2. Cloud Business: Struggling to Maintain Growth, Laying Out the Future with AI
For AWS cloud business growth rate declined 12% growth rate, the financial report on this data gave its own explanation. In the 80 billion annual revenue scale of the business, to achieve double-digit growth, behind the two realities, first of all, the overall technology companies in the optimization of expenditure, saving cloud computing expenditure, under this premise, Amazon through new customer acquisition and the development of new business, to achieve growth. In April, for big models, Amazon launched a new service platform, Amazon Bedrock, and went live with the Amazon Titan big language model, and an AI coding assistant, Amazon CodeWhisperer.
With Amazon Bedrock, enterprises can directly call base models from startups such as AI21 Labs, Anthropic, and Stability AI, as well as the Titan family of Amazon models via APIs, and combine them with private data to build personalized use cases, with the tool stack required for the process fully hosted on AWS. Labs, Anthropic, and Stability AI are all Amazon funded startups that also use Amazon’s cloud services to train their base models.
However, when it comes to the cloud business outlook for the next quarter and how much monetization AI will bring to this business, the attitude displayed at the earnings conference was one of uncertainty. “It’s still very early, and I expect that number to be large, in the future.” This is consistent with Microsoft’s attitude revealed on the earnings call: the business growth that AI brings to the cloud will be gradual. It also reflects the reality of large-scale adoption of foundational use cases by enterprise customers. On the practical side of the industry, mature use cases have yet to happen at scale, and are still in the exploratory phase, both in terms of how they are embedded in production processes and in terms of enterprise-level deployments.

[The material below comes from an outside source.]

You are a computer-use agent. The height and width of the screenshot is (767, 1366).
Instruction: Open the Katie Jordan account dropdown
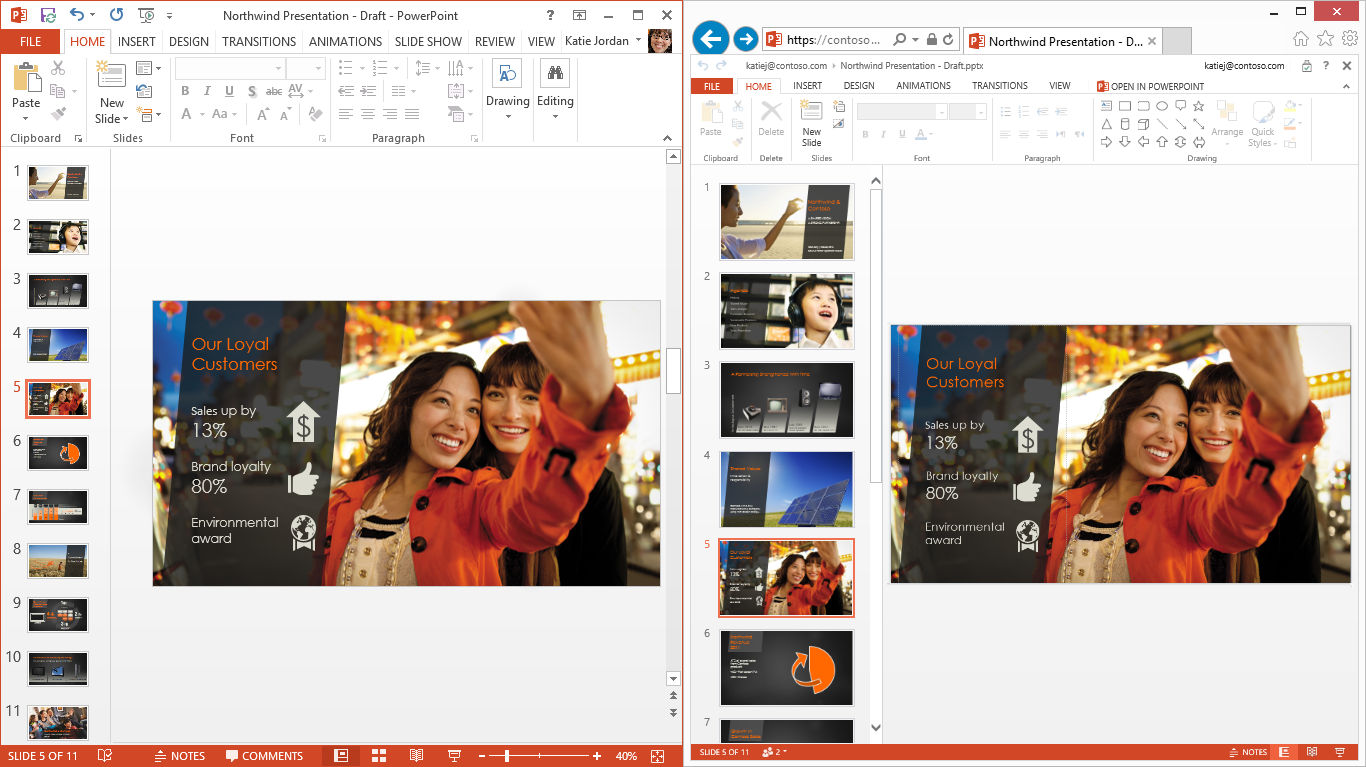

Amazon itself, on the other hand, has not slowed down its investment in new technologies. In recent news, in late June, Alexa Chief Scientist and Senior Vice President Rohit Prasad moved to a new position to lead a team to train ubiquitous big language models, reporting directly to CEO Andy Jassy. the CEO wrote in an internal letter that “this time, we will focus on our advantageous resources to build the most ambitious big language models”. In addition to building more capable base models, Amazon has invested $100 million in a generative AI innovation center, assembling a team of experts for base models focused on helping customers use generative AI products. And Alexa, the previous generation of voice assistant, will be the new strategy for the era of big models. After giving Alexa personality and intelligence with modeling capabilities, it can undoubtedly bring more possibilities to Amazon.
Looking ahead to the next quarter, Amazon expects third-quarter revenue to be in the range of $138 billion to $143 billion, with a growth rate of between 9% and 13%. In the face of uncertainty and certainty of trends, for Amazon, steadiness and endurance are most needed.